Scientists develop machine learning tool to accurately identify Arabic dialects in 22 Arabic-speaking countries
Scientists from the University of Sharjah have developed an AI system capable of precisely identifying Arabic dialects in 22 Arabic-speaking nations. Published in IEEE Xplore, their work addresses the challenges posed by the rich linguistic diversity, making traditional systems ineffective. Ashraf Elnagar, a Computer Science and Intelligence Systems professor, emphasized the uniqueness of Arabic dialects, each with distinct vocabulary, expressions, and pronunciation, complicating complete technological comprehension and differentiation.
Drawing on datasets of over 3,000 hours from YouTube, encompassing 19 dialects from regions such as Algeria, Egypt, and Jordan, the authors acknowledge technical hurdles. The innovation, however, demonstrated a high identification accuracy of 97.29% for regional and 94.92% for specific country dialects, using only 29% of typical data input. The significance of this technology lies in its potential to bolster voice-activated tech, including virtual assistants and automated customer service, thereby bridging communication divides across Arabic-speaking areas and rendering technology more accessible.

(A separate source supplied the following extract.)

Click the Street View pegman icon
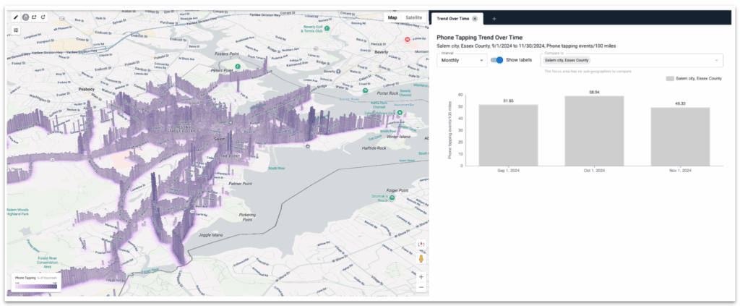 (x=421, y=258)
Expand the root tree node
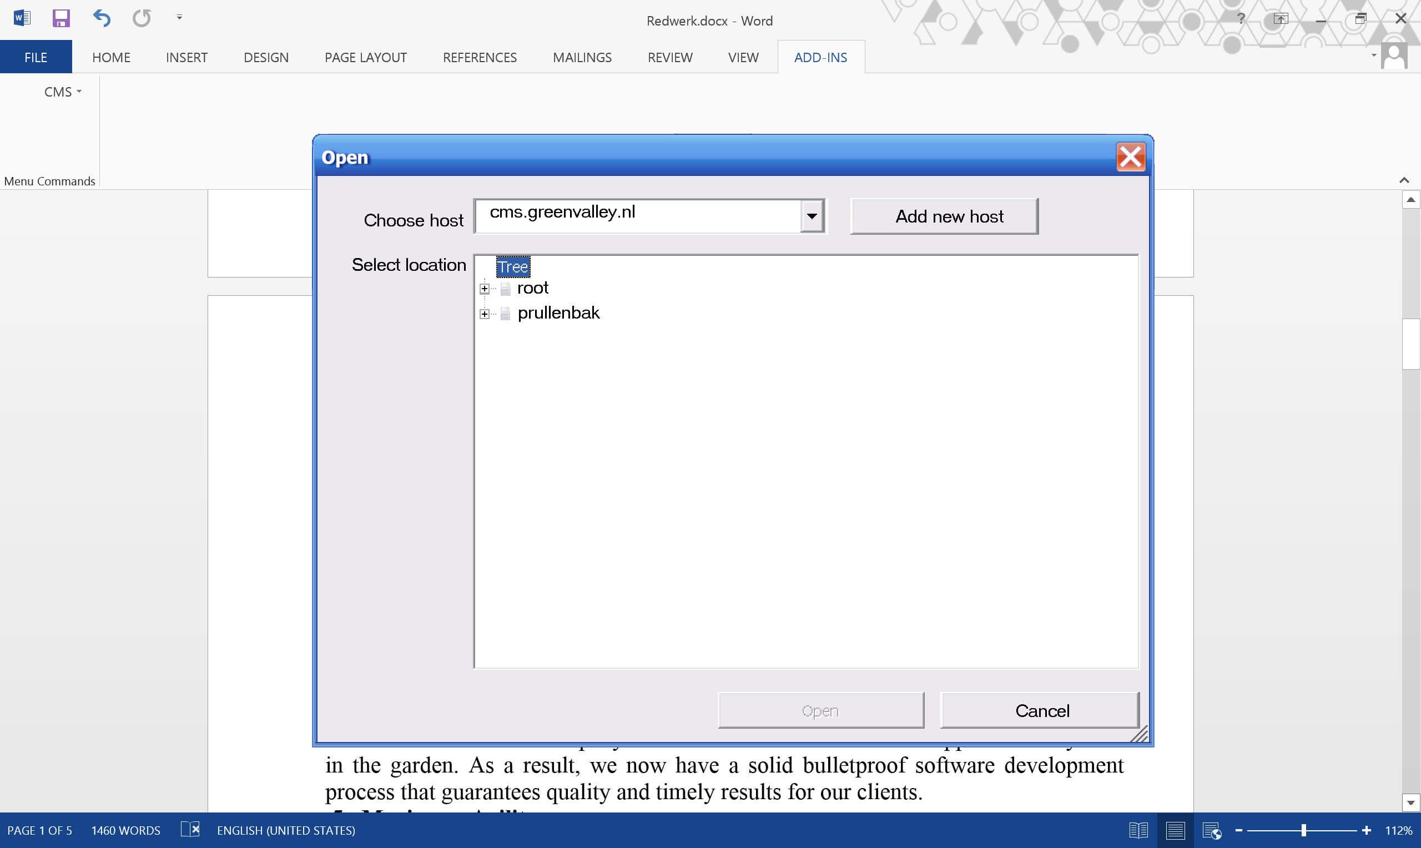The width and height of the screenshot is (1421, 848). click(x=485, y=289)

Such results attract considerable industry attention. Professors Elnagar, and student researchers Amr Barakat and Abdulla Aldhaheri highlight the model's capability as a multi-modal linguistic tool enhancing the functionality of AI-driven applications with reduced data demand. Released on the HuggingFace platform for further refinement, the project prefaces industry-wide application across several technology sectors. Prof. Elnagar promises the model's ability to continually change Arabic technology with collaborative industry contributions, broadening accessibility and efficiency across AI communication tools worldwide.
Earlier, SSP wrote that a third-person mode is coming to Halo Infinite next month.